Objetivo do exercício: Prolongue o texto sobre a foto do primeiro discurso da presidente eleita, começando logo depois da última frase apresentada.

Texto do exercício:
------------------------

‘A presidente eleita já não merece a leniência do sarcasmo que reservávamos à candidata’

Publicado em 07/11/2010 18:32

O coadjuvante do espetáculo do cinismo volta ao palco como papagaio de pirata

Três convidados e três sem-ingresso dividem com Dilma Roussef a foto que mostra o começo do primeiro discurso como presidente eleita. Por solicitação da candidata vitoriosa, posam para a posteridade o vice Michel Temer, o companheiro José Eduardo Dutra e o acompanhante José Eduardo Cardozo. Os outros são penetras. Valeram-se de empurrões, cotoveladas e pontapés para alojar-se no espaço sempre diminuto reservado a essa maravilha da fauna política nativa: o papagaio de pirata.

Infiltrada entre Temer e Dilma, a prefeita Luizianne Lins capricha na expressão severa de quem veio de Fortaleza para testemunhar a leitura dos Dez Mandamentos pela voz de Moisés. Espremidas no fundo, há duas metades de rosto. A face esquerda pertence a Magno Malta, senador reeleito pelo PR capixaba. Pastor evangélico e pecador juramentado, ficou nacionalmente conhecido no escândalo dos sanguessugas. O dono da face direita é o enigma ainda por decifrar: se só é candidato a qualquer papel em qualquer novela de qualquer emissora, o que é que faz no retrato o ator José de Abreu?

------------------------

Dados disponíveis:

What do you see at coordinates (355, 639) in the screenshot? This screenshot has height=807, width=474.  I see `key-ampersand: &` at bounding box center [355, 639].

------------------------

Resposta à tarefa:
Ele mesmo procurou esclarecer o mistério com um texto publicado no blog do Xexéo. O título é tão intrigante quanto a aparição em Brasília:Piratas, Papagaios, Torturas e Torturados. E tão amalucado quanto o texto, que começa por registrar o desconforto do articulista com a chuva de piadas que a foto inspirou. “A pior, exatamente de um humorista, o Gregório Duvivier, lançou meu nome (ainda bem que foi apenas o nome, não eu) para o Ministério da Figuração, logo eu que vivo fazendo novela das oito”, resmunga.

Com uma alusão cifrada a Dilma Rousseff, Abreu insinua em seguida que ficou na ribalta a pedido da estrela: “A verdade é que, naquele momento, quando tiraram os outros papagaios do palco e eu ia descer, uma mão firme me segurou, um olhar carinhoso cruzou com o meu e me senti estimulado a ficar. E fiquei”.  O resto do palavrório celebra o combatente triunfante:

Eu estava entre amigos, lutadores, como eu, da boa luta. E vitoriosos numa batalha onde golpes baixos eram lançados a toda hora, um aborto na canela, uma homofobia nas partes pudendas, um bispo protetor de pedófilo pisando no dedão… Terrorista, ladra, assassina, era o que se dizia dela, minha companheira de luta contra a ditadura, que de branda nada tinha. E tome machismo, preconceito, baixarias. Estava feliz e emocionado, a lembrar dos censurados, dos torturados, dos assassinados pelo terror de Estado.

E pensei:

— Melhor ser papagaio de pirata que pirata sem papagaio.”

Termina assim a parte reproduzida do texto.